American government official and professor

Balthasar Henry Meyer (May 28, 1866 – February 9, 1954) was an American government official and professor of economics and sociology. He served for 28 years as a member of the Interstate Commerce Commission.

==Early life==
Meyer was born near Mequon, Wisconsin, the son of Henry and Louise (Wiepking) Meyer. He attended Oshkosh State Normal School, receiving his bachelor's degree, and then took two degrees, including his doctorate in 1897, from the University of Wisconsin, after doing graduate work at the University of Berlin in 1894–95.

He taught school from 1884 to 1886. He was principal of the Fredonia, Wisconsin, schools from 1887 to 1889. He was principal of the high school at Port Washington, Wisconsin, from 1889 to 1892. After receiving his degrees, he stayed on in Madison to be a sociology instructor. He was promoted to assistant professor in 1899, and to full professor of political economy in 1900. While there, he taught what is believed to be the first course in insurance in the United States. He married Alice Elizabeth Carlton of Wauwatosa, Wisconsin, on August 29, 1901.

==Government official==
In 1905, he took leave from his professorship to become a member of the Wisconsin Railroad Commission, and then, in 1907, became its chairman. In 1910, President William Howard Taft appointed him to the U.S. Railroad Security Commission. In 1910, Taft appointed him to the Interstate Commerce Commission. Confirmed by the Senate on December 21, 1910, he took the oath of office on December 31, 1910. Meyer was thereafter appointed to successive terms by Presidents Wilson, Coolidge, Hoover, and Franklin Roosevelt. Following his 1939 retirement, he served as a consultant and mediator for the transportation industry.

Meyer also gave attention to improving the ICC's internal capabilities. Meyer and his ally, fellow Commissioner Franklin K. Lane, supported increasing the Commission's ability to compute marginal rates, and the Commission engaged noted economist Max O. Lorenz (inventor of the Lorenz curve) for this task.

In 1937, Meyer was attacked by Senator Harry S. Truman for allegedly giving a railroad attorney information about a 1932 Commission decision before it was publicly released. Meyer explained that while he had no recollection of the specific case, it was routine in uncontested cases such as this to give information to the applicant without waiting for a formal decision.

While Meyer's fourth and final term expired in 1938, he continued to serve until the following year pending Senate confirmation of a replacement. President Franklin D. Roosevelt appointed Representative Thomas R. Amlie. The Amlie nomination proved contentious and was withdrawn, and Meyer, wishing to retire, resigned on May 1, 1939.

Meyers wrote several books about the transportation industry, including Railroad Legislation in the United States (1903) and History of Transportation in the United States before 1860 (1917).
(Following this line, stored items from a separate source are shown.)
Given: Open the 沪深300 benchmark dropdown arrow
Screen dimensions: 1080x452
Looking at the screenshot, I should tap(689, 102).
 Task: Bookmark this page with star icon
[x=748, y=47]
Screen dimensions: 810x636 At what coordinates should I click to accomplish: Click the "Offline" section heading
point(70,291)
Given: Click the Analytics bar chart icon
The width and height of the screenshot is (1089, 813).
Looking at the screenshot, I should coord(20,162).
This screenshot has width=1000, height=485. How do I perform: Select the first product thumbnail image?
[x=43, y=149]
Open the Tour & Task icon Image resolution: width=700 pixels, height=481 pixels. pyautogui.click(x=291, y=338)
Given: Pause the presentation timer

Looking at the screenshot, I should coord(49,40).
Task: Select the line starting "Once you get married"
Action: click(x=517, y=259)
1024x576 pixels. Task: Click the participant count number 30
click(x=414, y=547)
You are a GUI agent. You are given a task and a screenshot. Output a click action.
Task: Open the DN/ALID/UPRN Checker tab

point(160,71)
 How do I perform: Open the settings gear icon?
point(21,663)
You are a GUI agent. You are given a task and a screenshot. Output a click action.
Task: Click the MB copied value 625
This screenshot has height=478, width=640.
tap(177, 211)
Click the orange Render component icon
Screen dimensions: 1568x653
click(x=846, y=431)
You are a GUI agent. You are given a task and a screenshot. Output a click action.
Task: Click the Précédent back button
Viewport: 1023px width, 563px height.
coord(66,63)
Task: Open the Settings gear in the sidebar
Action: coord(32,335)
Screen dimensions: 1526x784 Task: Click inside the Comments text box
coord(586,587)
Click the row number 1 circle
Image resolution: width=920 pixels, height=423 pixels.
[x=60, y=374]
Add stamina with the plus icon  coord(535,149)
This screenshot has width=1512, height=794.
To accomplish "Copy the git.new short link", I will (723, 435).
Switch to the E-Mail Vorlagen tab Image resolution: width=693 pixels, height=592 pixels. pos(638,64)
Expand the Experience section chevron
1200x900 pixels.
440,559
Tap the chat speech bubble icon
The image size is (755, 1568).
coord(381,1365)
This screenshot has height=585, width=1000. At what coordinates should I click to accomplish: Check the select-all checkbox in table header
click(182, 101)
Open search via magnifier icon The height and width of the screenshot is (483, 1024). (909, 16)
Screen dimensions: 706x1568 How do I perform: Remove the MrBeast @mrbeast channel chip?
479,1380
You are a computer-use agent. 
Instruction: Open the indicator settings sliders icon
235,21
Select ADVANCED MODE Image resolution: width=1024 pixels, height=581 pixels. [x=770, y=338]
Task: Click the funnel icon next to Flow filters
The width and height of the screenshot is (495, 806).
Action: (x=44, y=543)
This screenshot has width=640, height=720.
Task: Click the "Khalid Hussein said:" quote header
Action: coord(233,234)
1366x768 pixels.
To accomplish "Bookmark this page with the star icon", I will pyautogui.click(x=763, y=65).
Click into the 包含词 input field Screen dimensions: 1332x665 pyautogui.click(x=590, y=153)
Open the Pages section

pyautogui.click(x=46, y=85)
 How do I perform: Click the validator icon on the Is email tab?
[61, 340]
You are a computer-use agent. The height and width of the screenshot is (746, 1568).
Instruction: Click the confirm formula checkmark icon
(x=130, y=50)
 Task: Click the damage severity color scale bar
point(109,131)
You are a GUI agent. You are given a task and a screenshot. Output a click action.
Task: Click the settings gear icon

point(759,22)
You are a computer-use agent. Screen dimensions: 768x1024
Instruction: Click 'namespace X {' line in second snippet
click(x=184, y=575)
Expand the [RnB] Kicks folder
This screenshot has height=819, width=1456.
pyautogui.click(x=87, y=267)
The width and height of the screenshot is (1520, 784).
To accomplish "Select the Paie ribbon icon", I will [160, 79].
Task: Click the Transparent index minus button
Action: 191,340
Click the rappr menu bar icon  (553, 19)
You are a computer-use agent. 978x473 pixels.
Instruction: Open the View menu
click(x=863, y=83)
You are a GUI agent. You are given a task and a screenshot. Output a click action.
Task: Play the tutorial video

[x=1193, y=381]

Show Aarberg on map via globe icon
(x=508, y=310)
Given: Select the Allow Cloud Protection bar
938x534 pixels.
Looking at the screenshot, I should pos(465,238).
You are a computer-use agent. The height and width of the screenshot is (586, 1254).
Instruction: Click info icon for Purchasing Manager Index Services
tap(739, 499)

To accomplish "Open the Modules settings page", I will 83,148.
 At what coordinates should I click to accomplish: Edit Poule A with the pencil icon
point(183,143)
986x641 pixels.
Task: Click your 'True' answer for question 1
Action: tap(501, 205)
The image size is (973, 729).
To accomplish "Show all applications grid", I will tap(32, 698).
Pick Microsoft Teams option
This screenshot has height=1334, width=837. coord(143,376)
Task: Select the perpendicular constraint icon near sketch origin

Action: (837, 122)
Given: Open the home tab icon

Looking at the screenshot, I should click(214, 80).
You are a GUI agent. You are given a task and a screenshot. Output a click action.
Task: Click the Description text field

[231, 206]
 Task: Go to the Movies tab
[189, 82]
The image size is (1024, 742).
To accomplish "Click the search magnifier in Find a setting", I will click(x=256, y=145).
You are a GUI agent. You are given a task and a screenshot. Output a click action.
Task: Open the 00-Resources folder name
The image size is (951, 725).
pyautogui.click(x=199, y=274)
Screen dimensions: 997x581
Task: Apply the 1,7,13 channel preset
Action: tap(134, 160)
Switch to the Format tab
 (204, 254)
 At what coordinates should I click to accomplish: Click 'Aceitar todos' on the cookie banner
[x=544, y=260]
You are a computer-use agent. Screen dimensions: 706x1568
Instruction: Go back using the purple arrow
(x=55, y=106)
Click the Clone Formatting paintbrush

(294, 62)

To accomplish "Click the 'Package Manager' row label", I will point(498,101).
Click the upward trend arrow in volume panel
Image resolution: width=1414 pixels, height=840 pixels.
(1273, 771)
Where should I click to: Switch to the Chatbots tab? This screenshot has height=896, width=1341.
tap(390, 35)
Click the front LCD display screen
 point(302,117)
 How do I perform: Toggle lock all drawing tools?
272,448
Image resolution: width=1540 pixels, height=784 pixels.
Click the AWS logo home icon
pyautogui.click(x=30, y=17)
He was a member of the American Economic Association, the American Academy of Political and Social Science, the Wisconsin Academy of Letters Arts and Sciences, the Wisconsin Educational Round Table, the Wisconsin Teachers' Association, the Press Club of the University of Wisconsin, and the Wisconsin Historical Society.

==Writings and publications==
- Balthasar Henry Meyer (1906). "A History of the Northern Securities Case"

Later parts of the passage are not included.